Sanayileşmenin temelinde çok büyük miktarda enerji ve maden tüketimi bulunmaktadır. Çin dünyada en fazla madenin üretildiği ve tüketildiği ülke konumuna gelmiştir. Çinin yıllık kömür üretimi son beş yılda ikiye katlanmış ve 3 milyar tonu geçmiştir. Çin’deki hızlı sanayileşme nedeniyle dünyada artan metal talebini kısa sürede karşılamak mümkün görülmemektedir. Bu nedenle metal fiyatlarındaki artış eğiliminin önümüzdeki yıllarda da süreceği tahmin edilmektedir.

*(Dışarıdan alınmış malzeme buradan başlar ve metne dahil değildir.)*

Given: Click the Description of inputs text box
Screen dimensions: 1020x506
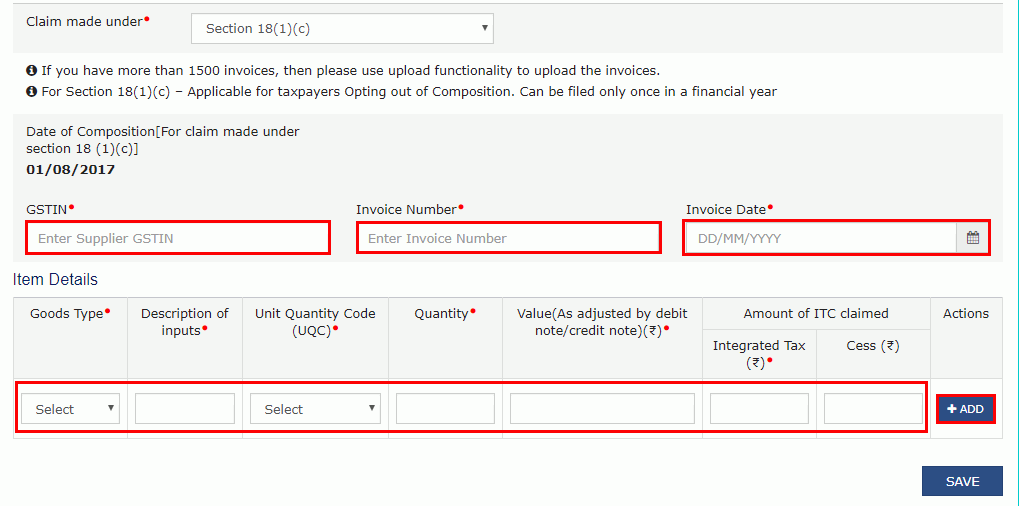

ABD yüzölçümünün binde birinde, Kanada yüzölçümünün on binde dördünde, Meksika yüzölçümünün binde birinde ve Türkiye’nin yüzölçümünün ise binde birinden maden çıkarılmaktadır. Ülkemizde maden üretimi yapılan alanlar ile diğer ülkelerde maden üretimi yapılan alanlar arasın da oran olarak büyük bir benzerlik olmasına karşın ülkemizde sanki tüm orman alanlarda madencilik yapılıyormuş gibi yanlış bir algı bulunmaktır. Ülkemizde yol için kullanılan orman alanı miktarı madencilik için kullanılan alanın iki katı olmasına rağmen 2012 yılı Haziran ayından bu yana madencilere ORMAN kullanım izni verilmemektedir. Sadece orman izni değil yaklaşık bu tarihten itibaren sektöre yeni bir MADEN ruhsatı da verilme işlemi oldukça zorlaştırıldı. Tabi bu tarihten itibaren ihracatta büyük bir düşme yaşandı ve 2.5 milyar dolara kadar yükselen sektörün ihracat rakamı 1.4 milyar dolar seviyesine kadar düştü. Bu yıl sektör bir miktar toparlandı ve 2 milyar dolarlık bir ihracat rakamını yakalaya bileceğimizi tahmin etmekteyiz.
Kısacası MADENCİLİK SEKTÖRÜ 2012 yılından bu güne büyük sorunlar bergama masöz escort yaşamaktadır.
1985 yılında yürürlüğe giren 3213 sayılı maden kanunu öncesi tüm mermer ocaklarına 3-5 yılı arasında değişen sürelerde İl Özel İdareleri ruhsat vermekte ve bu süre sonunda bu ocaklarda ihaleye çeşme escort bayan çıkarılmaktaydı. Ruhsatın süre güvencesi olmadığı için MERMER sektörü o yıllarda ancak 5 milyon dolar ihracat yapabilirken, ruhsata güvence getiren 3213 sayılı yasa sonrası mermer sektörü büyük bir gelişme göstererek 2012 yılında rekor kırarak yılda 2.5 milyar dolar ihracat yapabilecek kapasiteye ulaştı.
Sektör ile görüş alışverişi yapılmadan yeniden düzenlenecek olan MADEN YASASI foça vip escort sektöre çok büyük bir darbe vurmakla kalmaz, ülke sanayileşmesine engel olur.